▶ Saved entries:
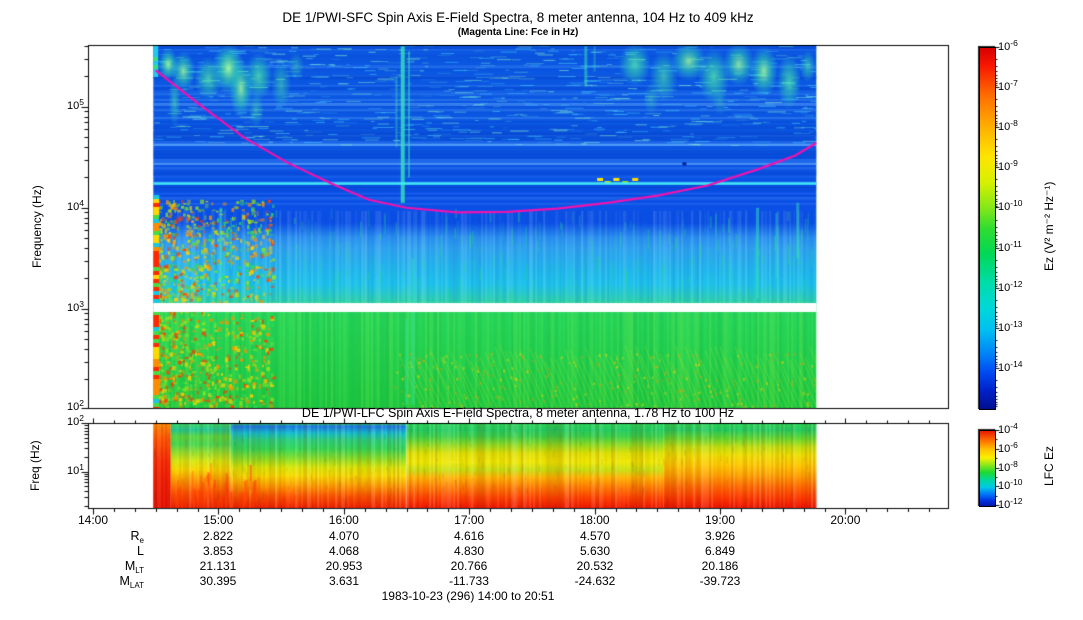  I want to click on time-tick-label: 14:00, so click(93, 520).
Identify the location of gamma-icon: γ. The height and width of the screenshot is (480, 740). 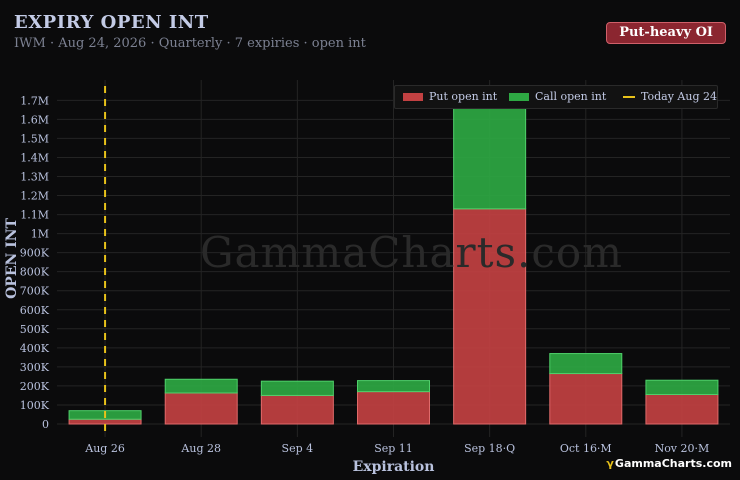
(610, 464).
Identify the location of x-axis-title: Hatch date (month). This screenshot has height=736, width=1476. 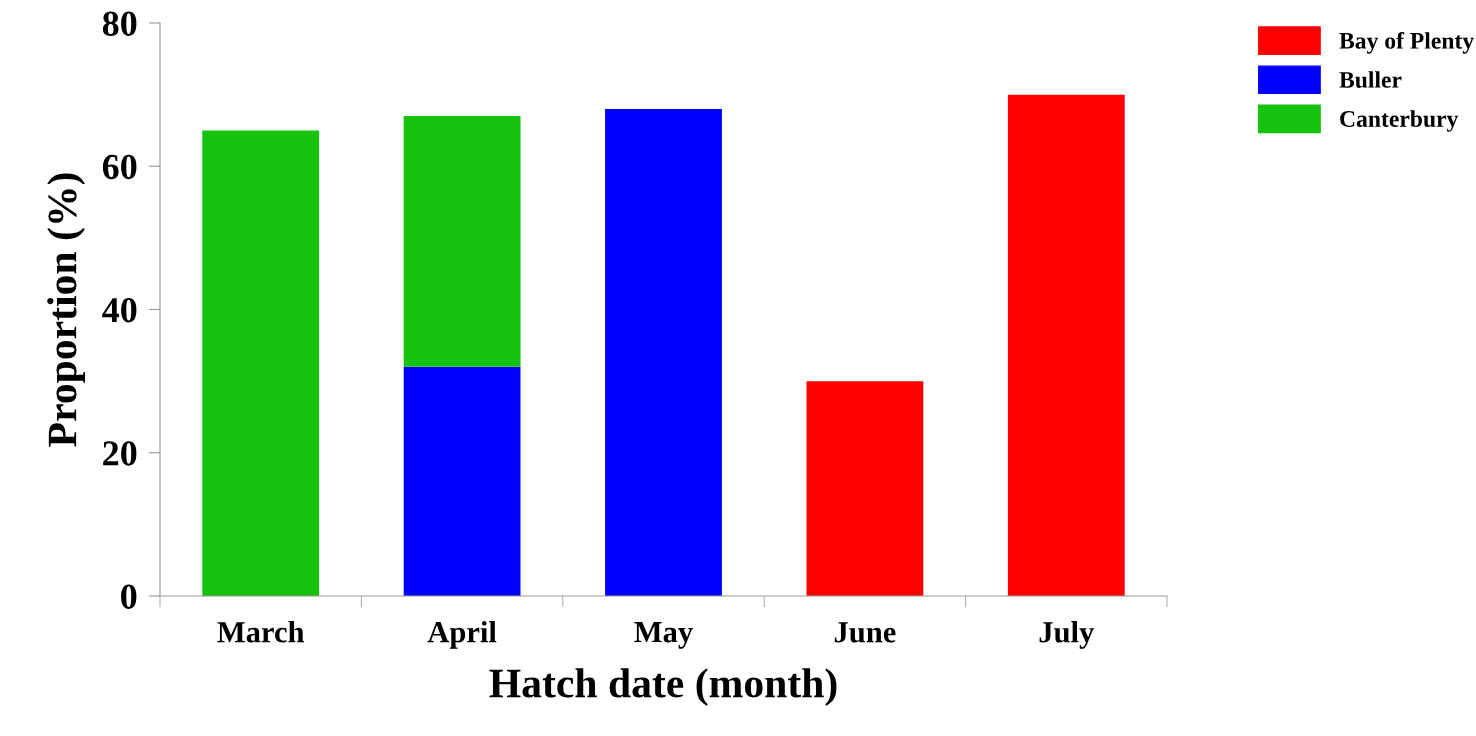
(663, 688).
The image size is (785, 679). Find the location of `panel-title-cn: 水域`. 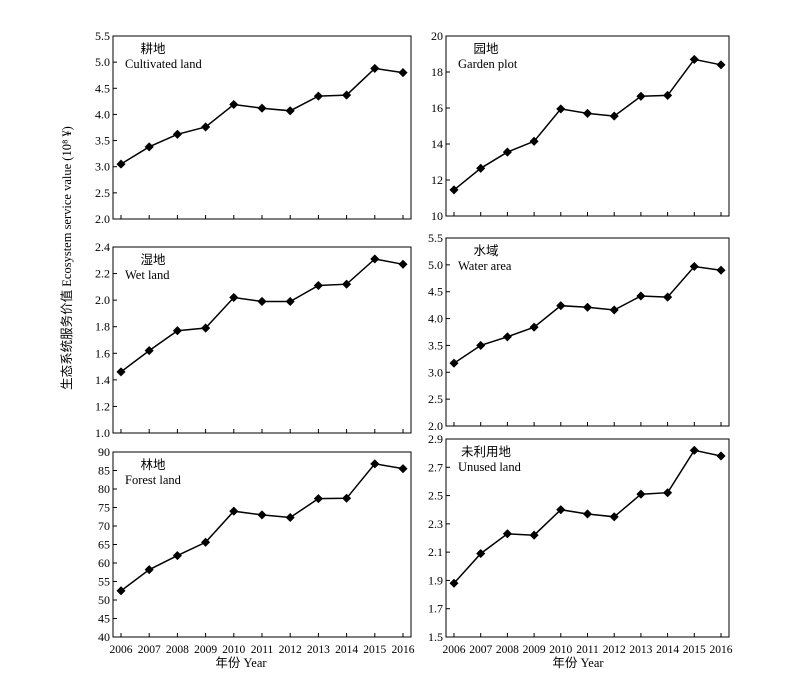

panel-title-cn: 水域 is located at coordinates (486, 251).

▶ THE PROBLEM: Copy out every line of these rows word for word, but without the pictures.

▶ YOUR SOLUTION:
  I want to click on time-tick-label: 14:00, so click(93, 520).
Identify the location of gamma-icon: γ. The height and width of the screenshot is (480, 740). 
(610, 464).
Identify the location of x-axis-title: Hatch date (month). This screenshot has height=736, width=1476. 
(663, 688).
The image size is (785, 679). Find the location of `panel-title-cn: 水域`. 

panel-title-cn: 水域 is located at coordinates (486, 251).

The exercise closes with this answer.